El Mundial que no miramos: qué pasa en la calle mientras juega Argentina
Una mirada fuera del televisor: la vida de Buenos Aires durante el Mundial. La ciudad se mueve sin parar, mientras el país se concentra en la pantalla.
El Mundial ya empezó, pero la actitud es la misma: no me interesa, no me convoca. Sin embargo, nacer en el país más futbolero del mundo implica que la pasión sea imposible de ignorar. Una seguidora me escribió por Instagram: «Las empresas de turismo deberían ofrecernos paquetes a los de nuestro equipo para irnos a otra parte durante el Mundial». Me pareció genial, lástima que no organicé nada.
El día del debut, mientras el país se acomodaba frente al televisor para ver a Argentina contra Argelia, decidí salir. Primero saqué al perro, que tampoco le interesa el fútbol. Las calles estaban vacías, pero me fui enterando de lo que pasaba en Kansas City por los gritos. Los festejos retumbaban por todos lados. En cada casa había una tele prendida, y el sonido se escapaba por las ventanas: relatores, goles, repeticiones. Era como si el partido se jugara en la vereda.

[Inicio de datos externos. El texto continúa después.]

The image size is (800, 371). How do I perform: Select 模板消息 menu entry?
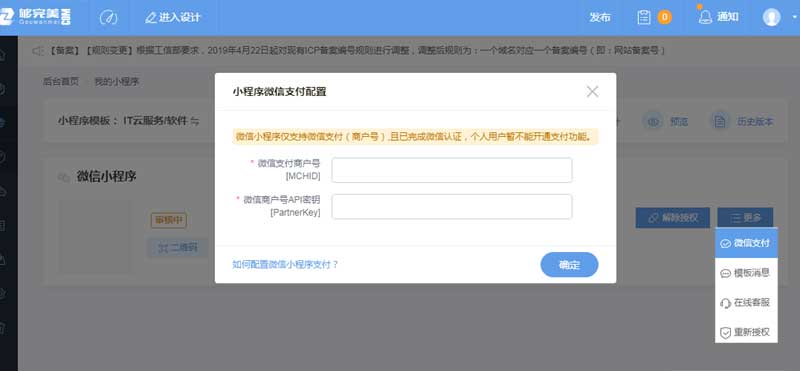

La idea de recorrer Buenos Aires sin gente fue atractiva. Pasé por la boca de un subte y me pregunté si habría alguien ahí abajo. Subí a un vagón: cinco personas, e hice una mini encuesta. A dos no les interesaba el partido, pero a tres sí, aunque iban a laburar. El mundo sigue, sin importar el resultado de Messi.
Cuando bajé en Carlos Pellegrini, el Obelisco estaba casi desierto. De pronto, otro grito. Otro gol. Entré a una pizzería para confirmar. La gente estaba feliz. Esa es la parte que me gusta de esta época. Un mozo me dijo que Messi había metido el segundo. ¿Otra vez Messi? Qué cosa este pibe… «Entrá, quedate», me decían. Es que no podés escapar: querés estar al margen de la fiebre mundialista, pero la sociedad te arrastra.
La ciudad vive al ritmo de los gritos y las luces, sin importar si la pantalla está encendida o no. La pasión por el fútbol se expande más allá de los hogares.